Four Great Core Exercises You Can Do While Standing

Core strength delivers free movement and supports your lower back. Often, core exercises are performed while lying on a mat. Let’s be real. It’s not always easy to get down on a mat, especially if your knees hurt. Don’t other options exist? They do! Don’t just do something. Stand there! Here are four great core exercises you can do while standing.

Palluf press

Set the resistance band anchor at about elbow height. Take one step away from the anchor point while holding the resistance band at elbow height at the center of your body. Squeeze your glute muscles together and draw in your navel. Don’t face the anchor point. Turn 90 degrees to the right or left.

With your feet and torso in line with one another, hold the resistance band with both hands, interlocking your fingers. Press straight out from your body. Slowly return your hands back to your chest. Don’t let your body rotate towards the anchor.

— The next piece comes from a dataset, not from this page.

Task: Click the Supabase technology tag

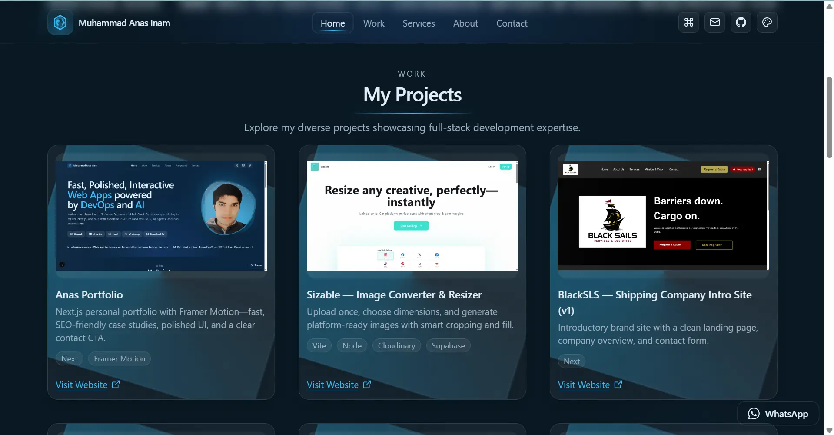Action: pos(448,345)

Do 10 repetitions per side.

Resistance band woodchop

With your feet wider than hip-width apart, stand on both ends of a resistance band with your left foot. Grasp the center of the resistance band with both hands. Squeeze your glute muscles together and draw in your navel. Keeping your arms straight with the elbow slightly bent, pull the resistance band up and across the body toward your right side. Return your hands back to your left side to just below hip level.

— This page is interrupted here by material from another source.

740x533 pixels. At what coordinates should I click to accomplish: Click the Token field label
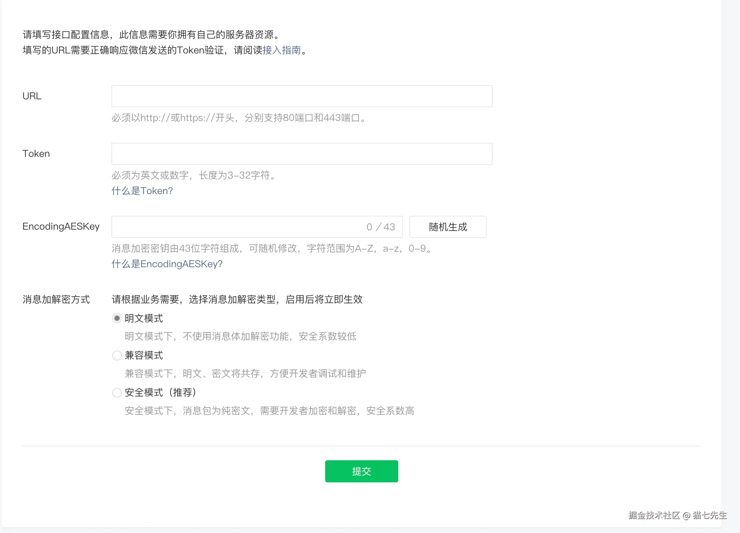pos(36,154)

You can make this exercise more difficult by using a shorter resistance band or stepping on the resistance band closer to where you place your hand.

Do 10 repetitions per side.

Standing stabilization

Stand with your feet hip-width apart, hold a medicine ball or dumbbell with both hands, and extend your arms in front of your chest.

Keeping your arms straight and shoulders pressed down, rotate your upper body to the right and then return to the center. Pivot on your left foot. Don’t let your shoulders climb up to your ears. 

Do 10 reps to the right, then 10 to the left.

Farmers carry

  • Stand with your feet hip-width apart with a dumbbell or kettlebell to the side of one foot.

  • Bend your knees and lower into a squat position with your trunk up and weight evenly distributed across your feet. 

  • Grip the weight, squeeze your glutes, draw in your navel, roll your shoulders back, and keep your head up. 

  • Keeping your torso up, look forward, and push the ground away to stand.